--- START ---

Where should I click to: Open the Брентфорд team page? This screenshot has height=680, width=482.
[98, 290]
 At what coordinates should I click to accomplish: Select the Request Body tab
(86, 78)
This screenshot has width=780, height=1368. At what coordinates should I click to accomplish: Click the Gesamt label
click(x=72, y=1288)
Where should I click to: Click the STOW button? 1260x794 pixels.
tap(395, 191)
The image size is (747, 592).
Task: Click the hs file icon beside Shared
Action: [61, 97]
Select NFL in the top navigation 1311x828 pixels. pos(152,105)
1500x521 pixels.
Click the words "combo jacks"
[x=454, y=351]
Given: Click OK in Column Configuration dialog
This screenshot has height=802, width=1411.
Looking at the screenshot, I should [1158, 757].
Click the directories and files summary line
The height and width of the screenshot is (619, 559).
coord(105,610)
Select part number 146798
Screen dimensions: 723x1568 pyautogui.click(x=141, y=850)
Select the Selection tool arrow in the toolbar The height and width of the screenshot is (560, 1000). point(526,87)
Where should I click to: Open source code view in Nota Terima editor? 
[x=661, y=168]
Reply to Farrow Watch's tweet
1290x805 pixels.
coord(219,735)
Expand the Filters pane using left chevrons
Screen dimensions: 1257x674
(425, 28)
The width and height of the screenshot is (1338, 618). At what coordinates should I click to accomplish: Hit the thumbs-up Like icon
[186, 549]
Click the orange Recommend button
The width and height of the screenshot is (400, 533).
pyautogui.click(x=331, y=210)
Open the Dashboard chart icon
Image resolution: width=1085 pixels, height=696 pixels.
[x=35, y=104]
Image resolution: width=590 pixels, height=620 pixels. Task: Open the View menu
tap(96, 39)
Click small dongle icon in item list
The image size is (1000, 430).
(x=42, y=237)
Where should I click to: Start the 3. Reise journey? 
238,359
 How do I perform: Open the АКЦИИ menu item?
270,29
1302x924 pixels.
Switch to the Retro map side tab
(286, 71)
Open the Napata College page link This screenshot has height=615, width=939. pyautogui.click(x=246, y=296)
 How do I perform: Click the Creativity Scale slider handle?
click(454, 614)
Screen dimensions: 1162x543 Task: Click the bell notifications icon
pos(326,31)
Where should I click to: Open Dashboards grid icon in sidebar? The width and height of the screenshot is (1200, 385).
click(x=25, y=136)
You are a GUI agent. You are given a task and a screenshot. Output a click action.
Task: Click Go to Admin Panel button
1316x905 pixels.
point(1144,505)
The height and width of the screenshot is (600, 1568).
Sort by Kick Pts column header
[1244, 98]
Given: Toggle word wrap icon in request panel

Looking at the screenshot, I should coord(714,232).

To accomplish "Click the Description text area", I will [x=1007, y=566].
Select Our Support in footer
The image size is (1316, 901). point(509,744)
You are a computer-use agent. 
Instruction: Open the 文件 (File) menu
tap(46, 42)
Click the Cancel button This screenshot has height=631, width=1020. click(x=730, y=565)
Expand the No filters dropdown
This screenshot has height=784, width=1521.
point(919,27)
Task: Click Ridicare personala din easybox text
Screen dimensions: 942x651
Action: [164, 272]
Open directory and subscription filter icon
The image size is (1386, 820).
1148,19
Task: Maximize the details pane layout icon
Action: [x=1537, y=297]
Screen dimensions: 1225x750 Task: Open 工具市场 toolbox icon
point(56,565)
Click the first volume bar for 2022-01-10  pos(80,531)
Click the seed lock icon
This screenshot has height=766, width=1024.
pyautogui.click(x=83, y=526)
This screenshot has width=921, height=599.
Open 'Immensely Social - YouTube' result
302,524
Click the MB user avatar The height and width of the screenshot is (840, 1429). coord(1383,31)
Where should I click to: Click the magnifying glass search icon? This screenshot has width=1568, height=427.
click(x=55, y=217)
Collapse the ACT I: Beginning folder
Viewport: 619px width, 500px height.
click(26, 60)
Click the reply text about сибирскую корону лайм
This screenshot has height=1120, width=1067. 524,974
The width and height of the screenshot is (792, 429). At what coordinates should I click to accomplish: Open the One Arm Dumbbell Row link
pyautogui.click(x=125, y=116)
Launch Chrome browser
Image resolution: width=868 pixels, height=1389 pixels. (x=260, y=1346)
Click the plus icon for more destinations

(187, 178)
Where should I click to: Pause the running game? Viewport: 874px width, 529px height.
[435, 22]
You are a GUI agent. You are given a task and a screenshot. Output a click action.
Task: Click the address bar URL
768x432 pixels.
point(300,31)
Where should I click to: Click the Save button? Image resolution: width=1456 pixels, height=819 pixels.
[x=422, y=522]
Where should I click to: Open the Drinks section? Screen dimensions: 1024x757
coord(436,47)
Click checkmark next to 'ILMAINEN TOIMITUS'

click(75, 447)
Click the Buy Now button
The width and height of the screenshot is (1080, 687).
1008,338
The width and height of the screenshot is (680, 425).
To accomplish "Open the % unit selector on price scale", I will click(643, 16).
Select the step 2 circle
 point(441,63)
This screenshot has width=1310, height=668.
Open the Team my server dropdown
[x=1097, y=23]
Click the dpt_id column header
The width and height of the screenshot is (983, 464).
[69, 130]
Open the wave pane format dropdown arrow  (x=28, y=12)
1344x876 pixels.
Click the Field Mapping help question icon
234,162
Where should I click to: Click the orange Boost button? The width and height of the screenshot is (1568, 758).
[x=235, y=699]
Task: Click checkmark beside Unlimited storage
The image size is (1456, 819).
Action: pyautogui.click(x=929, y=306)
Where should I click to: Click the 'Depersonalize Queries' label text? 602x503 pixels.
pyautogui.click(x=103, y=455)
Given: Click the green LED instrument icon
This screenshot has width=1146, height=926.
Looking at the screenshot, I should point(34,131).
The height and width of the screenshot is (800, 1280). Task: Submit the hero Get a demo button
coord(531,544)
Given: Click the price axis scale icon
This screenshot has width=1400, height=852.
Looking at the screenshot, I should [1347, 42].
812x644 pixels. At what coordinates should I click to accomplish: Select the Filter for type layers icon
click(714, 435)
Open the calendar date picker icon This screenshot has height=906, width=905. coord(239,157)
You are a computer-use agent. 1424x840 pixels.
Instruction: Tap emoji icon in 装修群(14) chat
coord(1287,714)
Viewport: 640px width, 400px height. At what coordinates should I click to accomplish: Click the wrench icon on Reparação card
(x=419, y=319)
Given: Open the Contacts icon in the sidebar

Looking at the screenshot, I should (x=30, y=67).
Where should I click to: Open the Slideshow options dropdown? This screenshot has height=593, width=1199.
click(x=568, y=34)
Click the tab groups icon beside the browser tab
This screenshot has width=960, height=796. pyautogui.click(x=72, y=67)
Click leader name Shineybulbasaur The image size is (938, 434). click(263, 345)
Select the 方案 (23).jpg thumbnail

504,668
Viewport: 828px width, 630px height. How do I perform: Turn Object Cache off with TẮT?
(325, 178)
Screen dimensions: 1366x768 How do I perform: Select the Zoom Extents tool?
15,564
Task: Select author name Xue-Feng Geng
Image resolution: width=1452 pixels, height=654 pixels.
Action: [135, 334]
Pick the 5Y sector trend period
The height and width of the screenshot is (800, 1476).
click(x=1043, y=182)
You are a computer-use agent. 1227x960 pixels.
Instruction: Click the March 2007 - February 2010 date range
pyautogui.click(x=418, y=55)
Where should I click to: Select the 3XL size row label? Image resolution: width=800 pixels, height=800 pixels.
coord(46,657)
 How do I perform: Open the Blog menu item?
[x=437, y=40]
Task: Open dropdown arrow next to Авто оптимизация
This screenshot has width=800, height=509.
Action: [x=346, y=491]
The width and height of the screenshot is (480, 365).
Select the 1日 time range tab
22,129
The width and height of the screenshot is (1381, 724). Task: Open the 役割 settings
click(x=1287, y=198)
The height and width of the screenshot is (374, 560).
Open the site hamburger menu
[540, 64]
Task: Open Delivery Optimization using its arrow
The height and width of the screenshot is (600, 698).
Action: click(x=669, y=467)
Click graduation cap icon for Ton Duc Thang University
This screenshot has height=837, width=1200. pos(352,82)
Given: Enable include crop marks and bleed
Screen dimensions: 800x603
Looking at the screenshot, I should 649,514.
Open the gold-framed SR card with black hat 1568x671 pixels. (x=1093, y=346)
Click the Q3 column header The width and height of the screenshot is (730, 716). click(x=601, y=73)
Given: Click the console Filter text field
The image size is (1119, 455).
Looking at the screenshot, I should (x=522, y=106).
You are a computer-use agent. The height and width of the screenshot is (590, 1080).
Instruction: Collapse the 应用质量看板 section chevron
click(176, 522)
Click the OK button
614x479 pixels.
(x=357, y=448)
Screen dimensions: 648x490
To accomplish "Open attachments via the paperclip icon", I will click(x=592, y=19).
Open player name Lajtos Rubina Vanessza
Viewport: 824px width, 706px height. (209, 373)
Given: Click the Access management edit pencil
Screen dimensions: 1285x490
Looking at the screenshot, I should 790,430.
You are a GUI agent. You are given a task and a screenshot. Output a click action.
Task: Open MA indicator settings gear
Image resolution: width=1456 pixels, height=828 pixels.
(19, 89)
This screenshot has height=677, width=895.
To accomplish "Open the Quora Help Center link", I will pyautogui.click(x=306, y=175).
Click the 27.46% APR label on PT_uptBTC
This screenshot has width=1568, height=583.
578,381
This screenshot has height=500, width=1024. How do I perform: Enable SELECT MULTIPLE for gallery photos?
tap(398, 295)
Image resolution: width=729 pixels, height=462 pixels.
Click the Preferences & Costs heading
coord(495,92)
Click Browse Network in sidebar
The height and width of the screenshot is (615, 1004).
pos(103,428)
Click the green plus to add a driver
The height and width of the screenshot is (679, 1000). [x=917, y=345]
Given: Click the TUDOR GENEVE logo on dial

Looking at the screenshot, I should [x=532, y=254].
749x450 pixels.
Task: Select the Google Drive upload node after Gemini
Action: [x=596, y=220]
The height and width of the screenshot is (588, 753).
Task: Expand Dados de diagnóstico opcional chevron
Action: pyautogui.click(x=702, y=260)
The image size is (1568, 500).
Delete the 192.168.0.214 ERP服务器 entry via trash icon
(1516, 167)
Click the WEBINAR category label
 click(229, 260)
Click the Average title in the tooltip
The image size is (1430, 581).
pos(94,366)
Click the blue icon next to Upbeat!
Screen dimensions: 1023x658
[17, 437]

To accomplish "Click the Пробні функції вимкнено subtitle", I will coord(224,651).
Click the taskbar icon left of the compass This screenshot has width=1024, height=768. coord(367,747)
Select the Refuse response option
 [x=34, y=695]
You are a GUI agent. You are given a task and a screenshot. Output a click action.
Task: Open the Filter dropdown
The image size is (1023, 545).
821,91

--- END ---

◆ **WHAT TO WORK ON**
Lines of the listing above that contain the word "computer" must all be copied.

◆ **RESPONSE BELOW**
You are a computer-use agent. 
You are a computer-use agent. 1424x840 pixels.
You are a computer-use agent. 1227x960 pixels.
You are a computer-use agent. The height and width of the screenshot is (590, 1080).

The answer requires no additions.